Yesterday (28.05.2015) I set up a simple test to catch timeout exceptions in Java API (TangORB-9.0.1):
TangoProxy proxy = TangoProxies.newDeviceProxyWrapper("sys/tg_test/1");
while (true) {
LOGGER.debug(String.valueOf(proxy.readAttribute("double_scalar")));
}
In the morning I have found out the computer on which this test was running almost completely unresponsive. No wonder – my client has created 6,8K live ReplyReceiverTimer (org.jacorb.orb.ReplyReceiver.Timer). And it seems that already killed threads are not really freed.
So starting a jive for instance gives this:
khokhria@hzgcttest:~$ jive &
[1] 18627
khokhria@hzgcttest:~$ Exception in thread "main" java.lang.OutOfMemoryError: unable to create new native thread
at java.lang.Thread.start0(Native Method)
at java.lang.Thread.start(Thread.java:714)
at org.jacorb.orb.ReplyReceiver.<init>(ReplyReceiver.java:92)
at org.jacorb.orb.Delegate.invoke_internal(Delegate.java:1005)
at org.jacorb.orb.Delegate.invoke(Delegate.java:939)
at org.jacorb.orb.Delegate.is_a(Delegate.java:1420)
at org.omg.CORBA.portable.ObjectImpl._is_a(ObjectImpl.java:130)
at fr.esrf.TangoApi.ConnectionDAODefaultImpl.createDevice(ConnectionDAODefaultImpl.java:648)

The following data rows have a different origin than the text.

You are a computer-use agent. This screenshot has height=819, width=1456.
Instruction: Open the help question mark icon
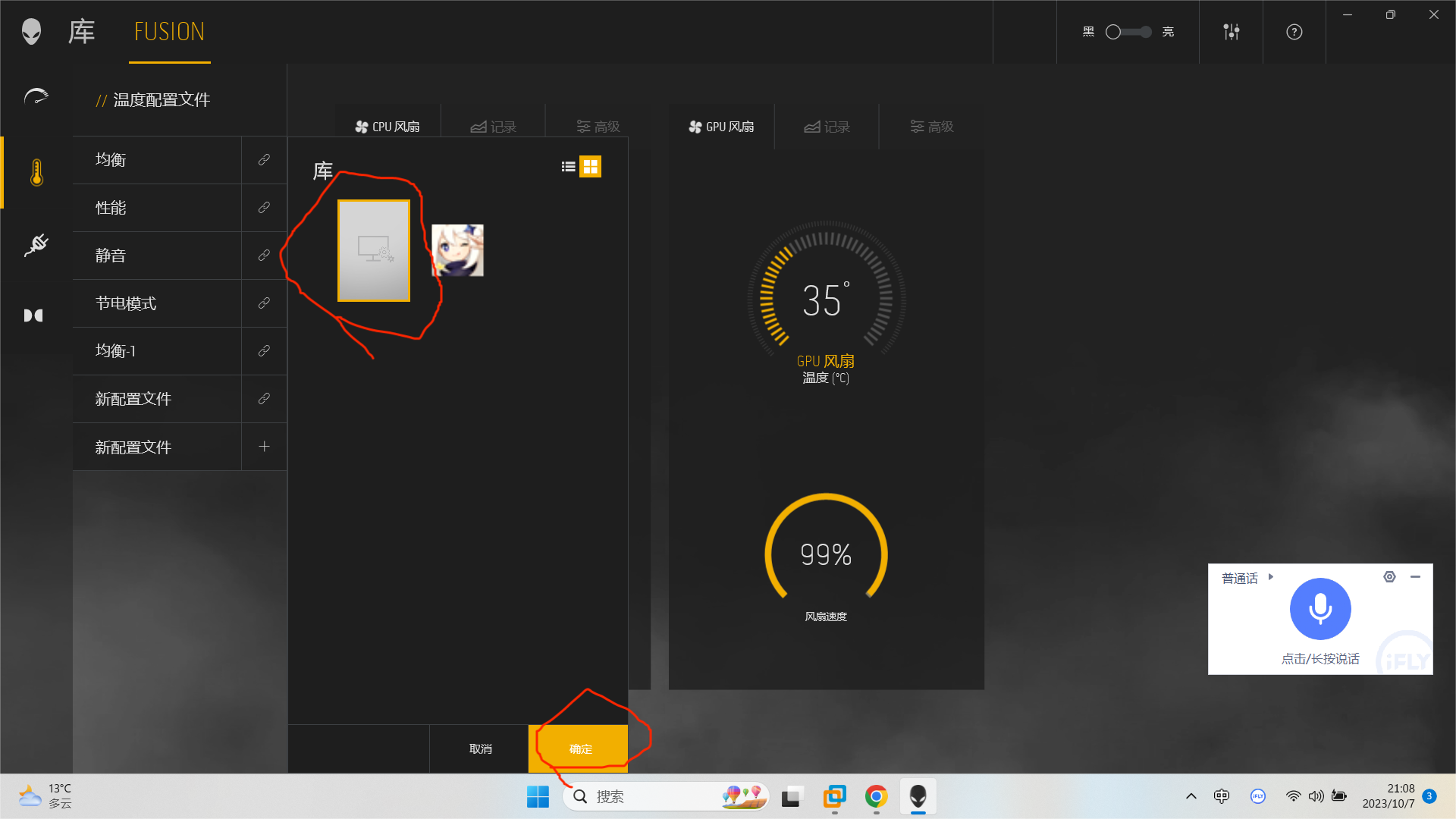click(1294, 32)
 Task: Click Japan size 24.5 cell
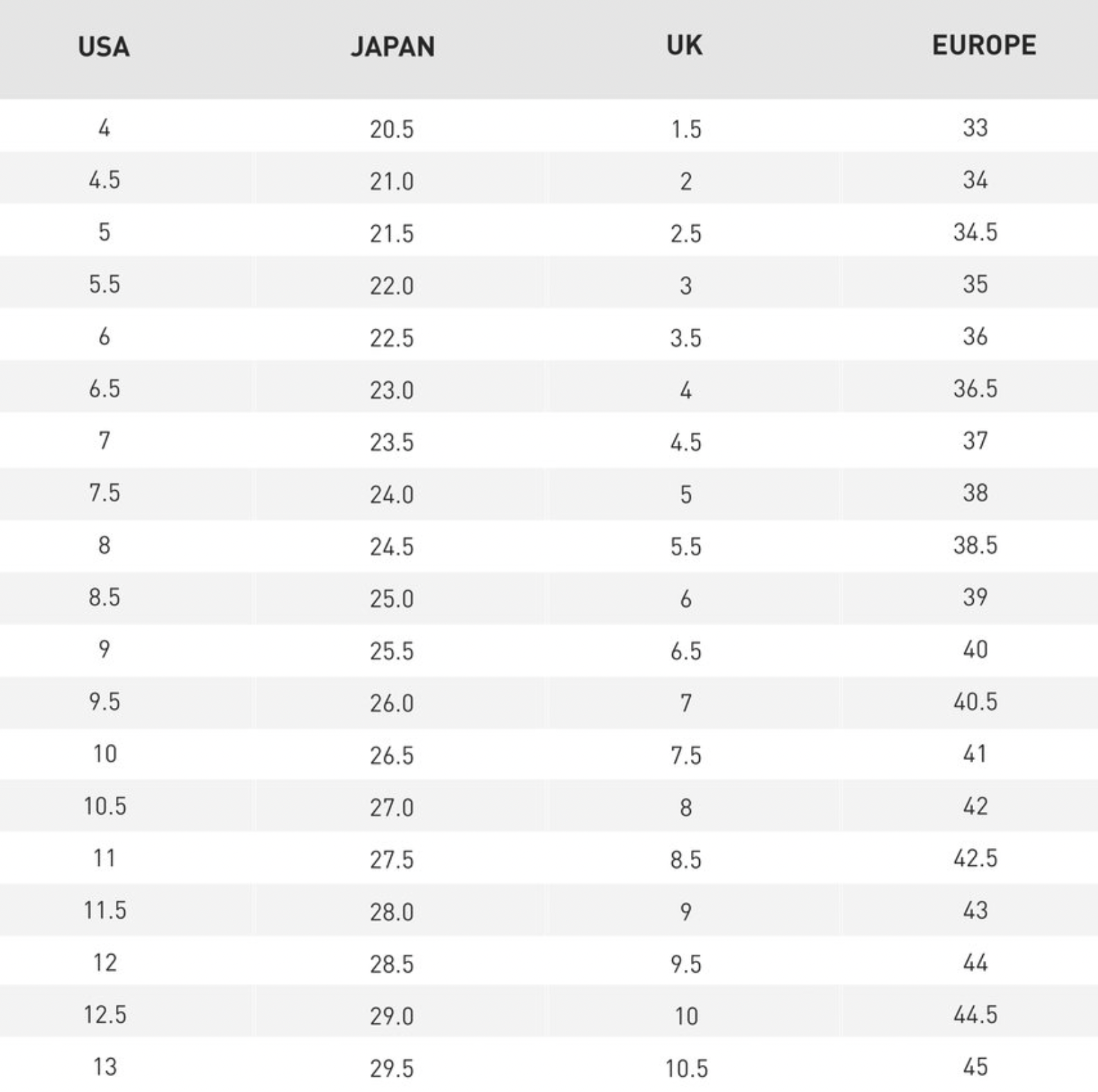[392, 547]
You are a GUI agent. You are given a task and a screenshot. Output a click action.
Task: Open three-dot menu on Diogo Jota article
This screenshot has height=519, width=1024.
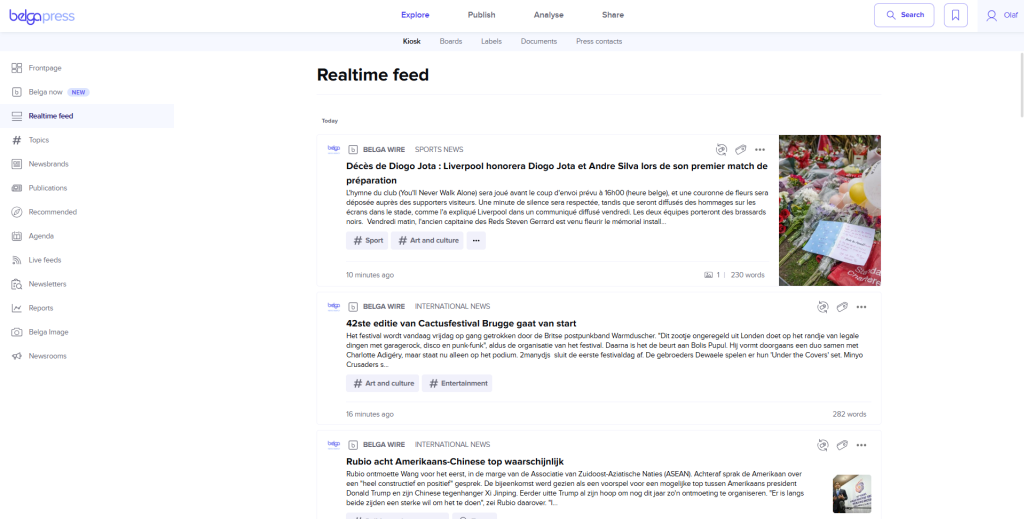pyautogui.click(x=760, y=149)
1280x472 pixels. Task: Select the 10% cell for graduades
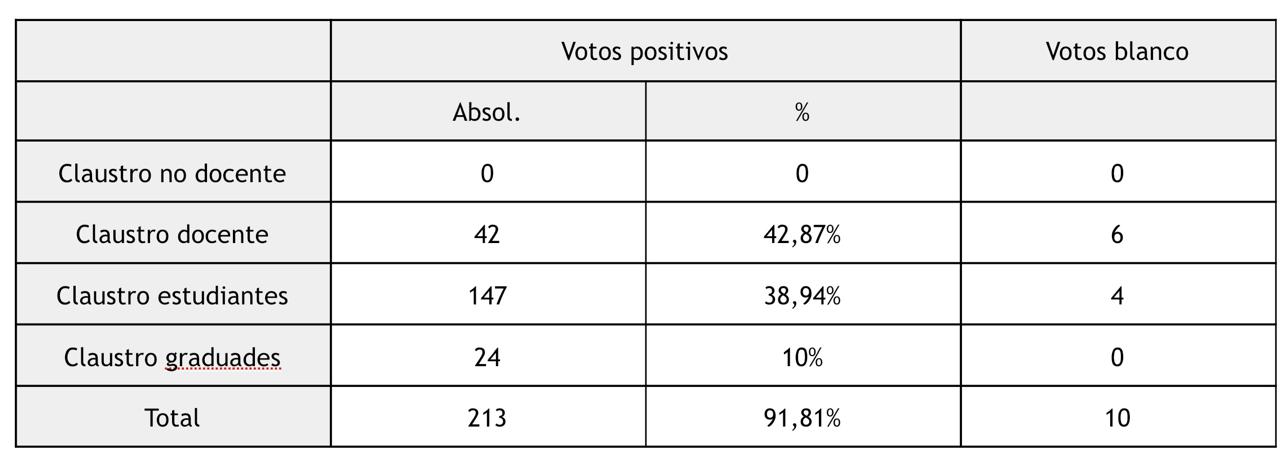pos(802,357)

at fr.esrf.TangoApi.ConnectionDAODefaultImpl.connect_to_dbase(ConnectionDAODefaultImpl.java:878)
at fr.esrf.TangoApi.ConnectionDAODefaultImpl.init(ConnectionDAODefaultImpl.java:385)
at fr.esrf.TangoApi.Connection.<init>(Connection.java:324)

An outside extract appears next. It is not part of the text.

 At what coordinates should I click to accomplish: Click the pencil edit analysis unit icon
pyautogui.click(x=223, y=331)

at fr.esrf.TangoApi.Database.<init>(Database.java:230)
at fr.esrf.TangoApi.ApiUtilDAODefaultImpl.get_db_obj(ApiUtilDAODefaultImpl.java:291)

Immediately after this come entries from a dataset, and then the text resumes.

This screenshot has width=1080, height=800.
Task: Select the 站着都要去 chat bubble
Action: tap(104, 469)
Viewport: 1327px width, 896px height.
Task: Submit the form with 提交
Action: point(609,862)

at fr.esrf.TangoApi.ApiUtil.get_db_obj(ApiUtil.java:272)
at jive3.MainPanel.initComponents(MainPanel.java:91)
at jive3.MainPanel.<init>(MainPanel.java:66)
at jive3.MainPanel.main(MainPanel.java:743)
Environment setup:
khokhria@hzgcttest:~$ uname -a
Linux hzgcttest 3.2.0-4-amd64 #1 SMP Debian 3.2.65-1+deb7u1 x86_64 GNU/Linux
khokhria@hzgcttest:~$ java -version
java version "1.8.0_25"
Java(TM) SE Runtime Environment (build 1.8.0_25-b17)
Java HotSpot(TM) 64-Bit Server VM (build 25.25-b02, mixed mode)
Just to share this experience.
But if someone has any idea how to work around this or fix please let me know!
this sounds like a bug. What I don’t understand is there were “only” 6.8k live threads. I would assume you made many more proxies. Does this means some are being garbage collected but not all or not fast enough? I vaguely remember that we tried or wanted to cache proxies to the same device in the same process. I presume this is not the case in the current code but would this help as a way of reducing the number of open connections and threads to the same device?
Naive question - could one say this is a bug in your software for not reusing the same proxy? When do you need this use case?
In the meantime I do not have a work around, sorry!
There is only one proxy created. Then I sequentially read an attribute from this proxy. Each read creates a special thread on jacORB level. This thread counts 3s (timeout) and if not notified within this time throws timeout exception.
Apart from 6,8K live such threads there are tons of finished threads of the same type (I suspect they are not properly freed, so OS runs out of memory allocated for threads’ stacks).
this sounds even more serious than I thought. You are saying a simple read of an attribute from a Java client is causing a thread to be created which is not being freed all the time. Do you know how many times you read the attribute in the time you noticed 6.8k threads? If we say a call takes approximately 200 microseconds then in 12 hours then we would expect roughly 216 million reads in 12 hours. Does this compare with your measurements? Does this mean for every 30k synchronous calls you have a dangling thread? This must be visible in all Java client applications. I wonder if other Java programmers have noticed this?
One solution is to use events instead of synchronous calls. Events generate much less traffic and do not use JacORB.
Hi
For your information I did a test during the night and I did not have a problem on new native thread after 75 millions read_attribute().
The bug about Jacorb mailing list talks about release 2.3 (2010).
The last TangORB.jar is build with Jacorb-3.5.
I am not sure this bug still exists.
Cheers
Pascal